Would you transcribe the records word for word, please?

→ **Records contained in a dataset**
>>

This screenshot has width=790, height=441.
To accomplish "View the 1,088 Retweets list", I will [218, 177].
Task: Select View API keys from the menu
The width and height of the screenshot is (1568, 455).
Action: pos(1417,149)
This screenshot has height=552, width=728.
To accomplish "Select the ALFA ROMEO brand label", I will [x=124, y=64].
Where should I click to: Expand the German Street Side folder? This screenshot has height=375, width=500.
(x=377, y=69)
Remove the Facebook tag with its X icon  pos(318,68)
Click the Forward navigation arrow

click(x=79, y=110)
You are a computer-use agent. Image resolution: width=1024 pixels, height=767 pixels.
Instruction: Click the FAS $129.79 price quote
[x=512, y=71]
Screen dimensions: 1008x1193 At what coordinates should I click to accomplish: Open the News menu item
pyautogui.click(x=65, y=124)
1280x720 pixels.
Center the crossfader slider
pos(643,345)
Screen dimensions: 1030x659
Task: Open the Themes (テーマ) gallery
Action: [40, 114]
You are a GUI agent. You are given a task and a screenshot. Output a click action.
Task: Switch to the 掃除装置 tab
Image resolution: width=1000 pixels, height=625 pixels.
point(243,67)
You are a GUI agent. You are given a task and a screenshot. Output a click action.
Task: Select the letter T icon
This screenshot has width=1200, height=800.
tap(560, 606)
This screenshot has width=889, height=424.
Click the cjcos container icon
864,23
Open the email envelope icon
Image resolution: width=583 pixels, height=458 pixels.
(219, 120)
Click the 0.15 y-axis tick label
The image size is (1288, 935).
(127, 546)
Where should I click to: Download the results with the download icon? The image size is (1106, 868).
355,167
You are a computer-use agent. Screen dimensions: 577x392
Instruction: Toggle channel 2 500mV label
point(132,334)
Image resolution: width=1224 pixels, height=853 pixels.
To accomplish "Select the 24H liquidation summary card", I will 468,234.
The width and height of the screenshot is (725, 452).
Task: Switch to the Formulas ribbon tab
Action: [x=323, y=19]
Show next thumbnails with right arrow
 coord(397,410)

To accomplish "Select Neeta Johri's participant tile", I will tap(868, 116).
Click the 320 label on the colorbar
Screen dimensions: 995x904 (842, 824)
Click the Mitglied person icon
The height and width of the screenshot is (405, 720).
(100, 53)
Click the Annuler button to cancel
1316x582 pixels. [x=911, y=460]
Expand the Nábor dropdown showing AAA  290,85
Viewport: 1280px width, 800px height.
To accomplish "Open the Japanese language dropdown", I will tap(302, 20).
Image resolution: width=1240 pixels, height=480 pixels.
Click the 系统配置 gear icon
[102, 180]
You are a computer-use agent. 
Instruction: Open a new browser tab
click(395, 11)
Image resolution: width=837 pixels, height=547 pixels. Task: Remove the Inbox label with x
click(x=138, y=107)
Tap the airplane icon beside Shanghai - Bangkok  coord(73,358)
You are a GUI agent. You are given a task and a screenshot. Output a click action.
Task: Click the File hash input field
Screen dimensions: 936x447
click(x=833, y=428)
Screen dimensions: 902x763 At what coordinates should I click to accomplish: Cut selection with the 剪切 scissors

<<

→ **WRITTEN SOLUTION**
This screenshot has width=790, height=441.
To accomplish "View the 1,088 Retweets list", I will [218, 177].
Task: Select View API keys from the menu
The width and height of the screenshot is (1568, 455).
Action: pos(1417,149)
This screenshot has height=552, width=728.
To accomplish "Select the ALFA ROMEO brand label", I will [x=124, y=64].
Where should I click to: Expand the German Street Side folder? This screenshot has height=375, width=500.
(x=377, y=69)
Remove the Facebook tag with its X icon  pos(318,68)
Click the Forward navigation arrow

click(x=79, y=110)
You are a computer-use agent. Image resolution: width=1024 pixels, height=767 pixels.
Instruction: Click the FAS $129.79 price quote
[x=512, y=71]
Screen dimensions: 1008x1193 At what coordinates should I click to accomplish: Open the News menu item
pyautogui.click(x=65, y=124)
1280x720 pixels.
Center the crossfader slider
pos(643,345)
Screen dimensions: 1030x659
Task: Open the Themes (テーマ) gallery
Action: [40, 114]
You are a GUI agent. You are given a task and a screenshot. Output a click action.
Task: Switch to the 掃除装置 tab
Image resolution: width=1000 pixels, height=625 pixels.
point(243,67)
You are a GUI agent. You are given a task and a screenshot. Output a click action.
Task: Select the letter T icon
This screenshot has width=1200, height=800.
tap(560, 606)
This screenshot has width=889, height=424.
Click the cjcos container icon
864,23
Open the email envelope icon
Image resolution: width=583 pixels, height=458 pixels.
(219, 120)
Click the 0.15 y-axis tick label
The image size is (1288, 935).
(127, 546)
Where should I click to: Download the results with the download icon? The image size is (1106, 868).
355,167
You are a computer-use agent. Screen dimensions: 577x392
Instruction: Toggle channel 2 500mV label
point(132,334)
Image resolution: width=1224 pixels, height=853 pixels.
To accomplish "Select the 24H liquidation summary card", I will 468,234.
The width and height of the screenshot is (725, 452).
Task: Switch to the Formulas ribbon tab
Action: [x=323, y=19]
Show next thumbnails with right arrow
 coord(397,410)

To accomplish "Select Neeta Johri's participant tile", I will tap(868, 116).
Click the 320 label on the colorbar
Screen dimensions: 995x904 (842, 824)
Click the Mitglied person icon
The height and width of the screenshot is (405, 720).
(100, 53)
Click the Annuler button to cancel
1316x582 pixels. [x=911, y=460]
Expand the Nábor dropdown showing AAA  290,85
Viewport: 1280px width, 800px height.
To accomplish "Open the Japanese language dropdown", I will tap(302, 20).
Image resolution: width=1240 pixels, height=480 pixels.
Click the 系统配置 gear icon
[102, 180]
You are a computer-use agent. 
Instruction: Open a new browser tab
click(395, 11)
Image resolution: width=837 pixels, height=547 pixels. Task: Remove the Inbox label with x
click(x=138, y=107)
Tap the airplane icon beside Shanghai - Bangkok  coord(73,358)
You are a GUI agent. You are given a task and a screenshot. Output a click action.
Task: Click the File hash input field
Screen dimensions: 936x447
click(x=833, y=428)
Screen dimensions: 902x763 At what coordinates should I click to accomplish: Cut selection with the 剪切 scissors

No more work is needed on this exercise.